→ Provided passage
** START **
---
title: Velero
description: Monitor the performance and usage of your Velero deployments.
breadcrumbs: Docs > Integrations > Velero
---

# Velero
Supported OS Integration version3.4.1
{% callout %}
# Important note for users on the following Datadog sites: us2.ddog-gov.com

{% alert level="info" %}
To find out if this integration is available in your organization, see your [Datadog Integrations](https://app.datadoghq.com/integrations) page or ask your organization administrator.

To initiate an exception request to enable this integration for your organization, email [support@ddog-gov.com](mailto:support@ddog-gov.com).
{% /alert %}

{% /callout %}

## Overview{% #overview %}

This check monitors [Velero](https://velero.io) through the Datadog Agent. It collects data about Velero's backup, restore and snapshot operations. This allows users to gain insight into the health, performance and reliability of their disaster recovery processes.
** END **
→ Information supplied
** START **
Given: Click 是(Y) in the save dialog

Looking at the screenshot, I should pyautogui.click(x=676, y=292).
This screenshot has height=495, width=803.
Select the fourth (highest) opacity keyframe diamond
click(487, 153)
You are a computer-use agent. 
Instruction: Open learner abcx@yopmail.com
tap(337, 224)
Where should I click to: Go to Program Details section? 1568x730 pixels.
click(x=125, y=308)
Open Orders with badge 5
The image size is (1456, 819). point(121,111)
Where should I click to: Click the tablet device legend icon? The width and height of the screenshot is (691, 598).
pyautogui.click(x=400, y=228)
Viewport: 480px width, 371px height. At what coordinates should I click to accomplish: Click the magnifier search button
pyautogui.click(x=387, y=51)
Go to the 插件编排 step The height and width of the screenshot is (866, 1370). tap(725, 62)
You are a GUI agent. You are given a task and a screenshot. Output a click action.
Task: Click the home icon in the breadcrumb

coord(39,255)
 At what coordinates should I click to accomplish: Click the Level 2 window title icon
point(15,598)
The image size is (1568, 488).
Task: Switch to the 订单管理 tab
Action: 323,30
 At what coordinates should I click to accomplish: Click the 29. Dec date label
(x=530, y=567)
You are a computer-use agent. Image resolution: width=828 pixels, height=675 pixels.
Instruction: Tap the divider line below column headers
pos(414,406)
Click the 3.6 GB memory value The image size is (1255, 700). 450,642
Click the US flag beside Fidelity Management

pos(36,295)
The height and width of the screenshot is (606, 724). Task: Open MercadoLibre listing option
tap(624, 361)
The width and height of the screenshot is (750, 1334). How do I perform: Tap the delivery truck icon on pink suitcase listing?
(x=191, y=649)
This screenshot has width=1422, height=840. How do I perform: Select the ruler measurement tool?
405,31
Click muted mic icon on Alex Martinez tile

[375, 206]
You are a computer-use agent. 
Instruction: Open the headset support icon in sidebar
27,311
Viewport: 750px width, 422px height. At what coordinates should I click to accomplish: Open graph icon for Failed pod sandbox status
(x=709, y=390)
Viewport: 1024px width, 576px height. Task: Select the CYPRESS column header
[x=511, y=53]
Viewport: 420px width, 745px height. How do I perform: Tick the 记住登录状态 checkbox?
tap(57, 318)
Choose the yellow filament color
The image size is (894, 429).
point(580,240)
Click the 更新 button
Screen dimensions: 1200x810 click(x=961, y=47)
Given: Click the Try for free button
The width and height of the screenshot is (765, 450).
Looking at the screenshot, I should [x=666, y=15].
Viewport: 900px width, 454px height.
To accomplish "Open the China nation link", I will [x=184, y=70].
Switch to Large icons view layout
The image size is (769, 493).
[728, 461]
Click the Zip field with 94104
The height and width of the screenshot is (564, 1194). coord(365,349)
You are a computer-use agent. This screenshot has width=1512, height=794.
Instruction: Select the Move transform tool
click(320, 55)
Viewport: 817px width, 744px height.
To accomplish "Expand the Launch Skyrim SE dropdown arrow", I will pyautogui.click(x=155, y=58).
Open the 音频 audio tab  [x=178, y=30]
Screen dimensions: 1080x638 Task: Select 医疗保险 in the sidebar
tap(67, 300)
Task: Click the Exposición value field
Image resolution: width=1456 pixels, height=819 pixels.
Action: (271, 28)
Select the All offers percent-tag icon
** END **
→ Exercises to complete
1. According to the Velero integration page, what does collecting data on Velero's backup, restore, and snapshot operations let users do? Answer in one to three sentences.
2. Rewrite the paragraph on the Velero integration page that begins "This check monitors Velero" as a short bulleted list, keeping its main facts.
3. Pick up the Velero integration page after its last sentence and continue it.

→ Results in order
1. Collecting data on these operations gives users insight into the health, performance, and reliability of their disaster recovery processes.

2.
- The check monitors Velero through the Datadog Agent.
- It collects data about Velero's backup, restore, and snapshot operations.
- This gives users insight into the health, performance, and reliability of their disaster recovery processes.

3.
**Minimum Agent version:** 7.64.0

## Setup{% #setup %}

### Installation{% #installation %}

The Velero check is included in the [Datadog Agent](https://app.datadoghq.com/account/settings/agent/latest) package. No additional installation is needed on your server.

### Configuration{% #configuration %}

#### Metrics{% #metrics %}

{% tab title="Host" %}
Follow the instructions below to install and configure this check for an Agent running on a host.

1. Edit the `velero.d/conf.yaml` file, in the `conf.d/` folder at the root of your Agent's configuration directory to start collecting your Velero performance data. See the [sample velero.d/conf.yaml](https://github.com/DataDog/integrations-core/blob/master/velero/datadog_checks/velero/data/conf.yaml.example) for all available configuration options.

1. [Restart the Agent](https://docs.datadoghq.com/agent/guide/agent-commands.md#start-stop-and-restart-the-agent).

{% /tab %}

{% tab title="Kubernetes" %}
See the [Autodiscovery Integration Templates](https://docs.datadoghq.com/agent/kubernetes/integrations.md) for guidance on configuring this integration in a containerized environment.

Note that two types of pods need to be queried for all metrics to be collected: `velero` and `node-agent` Therefore, make sure to update the annotations of the `velero` deployment as well as the `node-agent` daemonset.
{% /tab %}

#### Logs{% #logs %}

The Velero integration can collect logs from the Velero pods.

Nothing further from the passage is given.